Angka 10 di Dahi Mereka

Rian Ernest Tanudjaja 25 Februari 2012

Menjadi pengajar bukan berarti bahwa hanya kita yang mengajar dan siswalah yang diajar. Sama sekali bukan. Malah sebaliknya.

Kumulai cerita ini dengan menyampaikan persoalan klasik hubungan manusia. Sikap menghakimi tampaknya merasuki tataran sosial kita. Kalau melihat seorang anak punk yang sedang nongkrong di mall dengan rambut spike menantang angin--dan kapitalisme, kita langsung mengecap bahwa ia bermasa depan suram. Kita membayangkan dia dengan hidupnya yang akan sulit. Tidak ada jalan keluar bagi dia. Tidak ada kesempatan bagi dia. Tertutup sudah jalannya. Padahal kita tidak pernah tahu, bahwa mungkin beberapa tahun ke depan, dia akan merapihkan rambutnya, dan menjadi pengusaha konveksi jeans ternama di kota Bandung.

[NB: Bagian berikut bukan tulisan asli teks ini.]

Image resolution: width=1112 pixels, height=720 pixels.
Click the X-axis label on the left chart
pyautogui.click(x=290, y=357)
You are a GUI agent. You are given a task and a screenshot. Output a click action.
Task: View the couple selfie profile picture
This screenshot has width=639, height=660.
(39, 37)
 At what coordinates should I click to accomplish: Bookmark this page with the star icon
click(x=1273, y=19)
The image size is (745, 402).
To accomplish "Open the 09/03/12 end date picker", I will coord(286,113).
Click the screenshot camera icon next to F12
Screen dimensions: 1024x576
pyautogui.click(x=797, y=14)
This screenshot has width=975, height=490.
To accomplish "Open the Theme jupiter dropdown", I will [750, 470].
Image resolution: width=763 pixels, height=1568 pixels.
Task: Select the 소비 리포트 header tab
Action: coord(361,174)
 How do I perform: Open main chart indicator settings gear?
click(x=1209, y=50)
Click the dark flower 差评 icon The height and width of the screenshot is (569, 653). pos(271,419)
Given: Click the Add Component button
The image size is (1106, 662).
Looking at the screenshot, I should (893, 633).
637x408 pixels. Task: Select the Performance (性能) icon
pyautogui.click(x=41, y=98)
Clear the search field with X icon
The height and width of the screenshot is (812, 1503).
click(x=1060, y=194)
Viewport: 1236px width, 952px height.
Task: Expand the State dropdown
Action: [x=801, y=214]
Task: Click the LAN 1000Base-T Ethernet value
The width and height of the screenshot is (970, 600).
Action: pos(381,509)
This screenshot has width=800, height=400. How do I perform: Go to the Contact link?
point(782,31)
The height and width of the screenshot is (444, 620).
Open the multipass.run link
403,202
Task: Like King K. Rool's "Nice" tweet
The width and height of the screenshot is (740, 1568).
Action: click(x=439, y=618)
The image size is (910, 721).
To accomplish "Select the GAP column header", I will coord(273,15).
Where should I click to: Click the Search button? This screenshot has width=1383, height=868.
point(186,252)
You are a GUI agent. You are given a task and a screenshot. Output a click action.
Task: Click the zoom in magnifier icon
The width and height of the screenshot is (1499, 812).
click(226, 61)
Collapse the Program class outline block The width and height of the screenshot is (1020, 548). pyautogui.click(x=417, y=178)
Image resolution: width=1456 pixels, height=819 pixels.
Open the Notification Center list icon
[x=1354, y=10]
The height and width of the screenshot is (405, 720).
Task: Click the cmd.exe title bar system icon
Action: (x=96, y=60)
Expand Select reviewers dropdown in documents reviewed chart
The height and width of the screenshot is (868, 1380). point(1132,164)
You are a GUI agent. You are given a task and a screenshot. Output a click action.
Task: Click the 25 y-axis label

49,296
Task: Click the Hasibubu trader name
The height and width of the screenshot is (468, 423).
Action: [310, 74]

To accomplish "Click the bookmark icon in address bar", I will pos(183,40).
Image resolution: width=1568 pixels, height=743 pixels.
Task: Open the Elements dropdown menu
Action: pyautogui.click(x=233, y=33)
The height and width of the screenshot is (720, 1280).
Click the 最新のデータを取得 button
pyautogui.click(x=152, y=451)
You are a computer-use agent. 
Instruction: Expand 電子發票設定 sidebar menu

Nilai-nilai dari anak punk mungkin tidak diterima oleh masyarakat kebanyakan. Celana sobek, baju (terlalu) ketat, rambut tegak dan dicat warna-warni. Namun ada satu nilai dari mereka, yang jarang diketahui masyarakat. DIY (Do It Yourself) menjadi pegangan bagi mereka. Mereka terbiasa mandiri mencetak gambar khas anak punk di kaos. Mereka terbiasa mandiri mencetak rekaman lagu, sebelum juga disebarkan ke umum secara mandiri. Tanpa media perusahaan atau sponsor. Ini lahir dari prinsip antikapitalis dan anti kemapanan yang mereka anut. Dan dari situ mereka menjalani nilai kreativitas, kerja keras dan kemandirian. Si anu yang dulunya anak punk telah menjelma menjadi pengusaha! Apakah kita masih berhak menghakimi dia?

Di sisi lain, melihat seorang cantik ayu dan intelek, angan Anda akan melayang membayangkan betapa sempurnanya ciptaan Tuhan. Bahwa dia akan maju menjadi anggota parlemen terhormat, selebrita ibukota dan menjadi ikon anti korupsi. Coba pikir lagi.

Saya mungkin termasuk orang di alinea di atas. Cepat menghakimi orang hanya melihat dari luarnya saja. Saya juga sering dihakimi orang (dan tentu saja mereka teramat sering salah). Lingkungan sekitar telah membentuk saya untuk menghakimi orang berdasarkan pembawaan, penampilan luar dan pencapaian mereka.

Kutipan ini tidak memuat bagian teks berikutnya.